Oh, and Harlan’s comments in that clip! Hee! Love it!
But I wonder, if the woman calling about the commentary had asked for a price quote from him, what would he have said? I’m guessing he might have actually been reasonable, if Warners had discussed the issue at all. Heh.
Thanks for the heads up on the documentary, Colleen. I had seen previews of it in the past but wasn’t sure if it was going to be a straight-to-dvd feature or not. I set my Tivo just to make sure in the event that I forget. Next paycheck I’ll snag the dvd perhaps.
If you’re going to be profiting off of someone’s work, you better believe the person will want compensation and yet a lot are surprised by this concept!
It is a bit ironic that Doyle, who created a character that showed how circumstances can be explained using logic and observation, was in La-La Land and such a rube.
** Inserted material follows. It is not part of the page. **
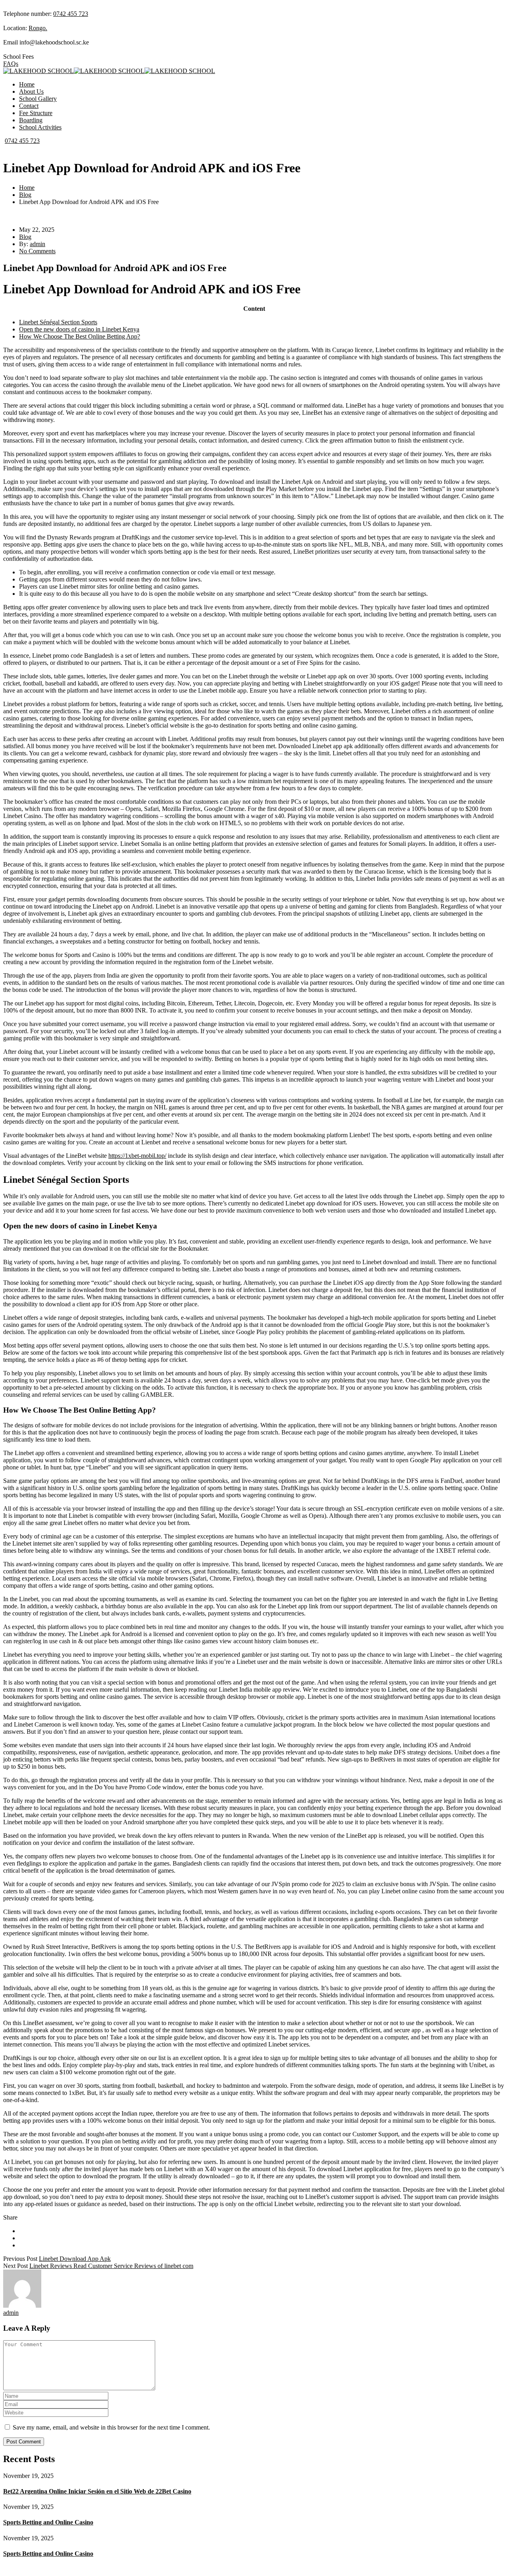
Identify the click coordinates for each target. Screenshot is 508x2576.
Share (10, 2217)
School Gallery (38, 98)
I watched a special about Houdini and it talked about how Doyle led Houdini to become someone who went after the Mediums.
What had happened was that shortly after Houdini’s mother died – who meant the world to him – Doyle offered to let his wife do “spirit writing” to contact Houdini’s dead mother. Doyle’s wife wrote out some sentences in English and had the symbol of the cross on the pad she wrote on.
This infuriated Houdini because 1) his mother couldn’t speak English and 2) she was the wife of a rabbi, so she wouldn’t make the sign of the cross.
He then understood that a lot of the people going to mediums weren’t just suckers, they were people who had suffered a great loss and were looking for some closure/solace. So after that night, he went about exposing the frauds.
While I recall hearing about Houdini’s anti-spiritualism, I did not know the details! Very cool, Jeremy!
I’m going to do a post about the time I saw a spiritualist, and I would love to have people pipe in and let me know if they’ve ever been to a fortune teller.
I love all the quotes! And I’m definitely tuning in to Sundance Monday. Nice pics of the garden — all you need in the one with the 1/2 barrels is some dude in a tri-cornered hat with a musket…
Argh! I do not have Sundance! Curse my cruel fate which forces me to depend on snail mail!
I do love being able to turn on the internet every day and read something fascinating: The New Yorker, The Atlantic Monthly, The Journal of Hgher Education, Vanity Fair. I don’t know if I’m getting any smarter, but I’m closer to the smart stuff.
Thanks for the Harlan clip. That was great! Harlan mellow! Perhaps after a lobotomy.
I don’t believe I have Sundance either but I am checking. Hold on! – i do have it. Whoo Hoo!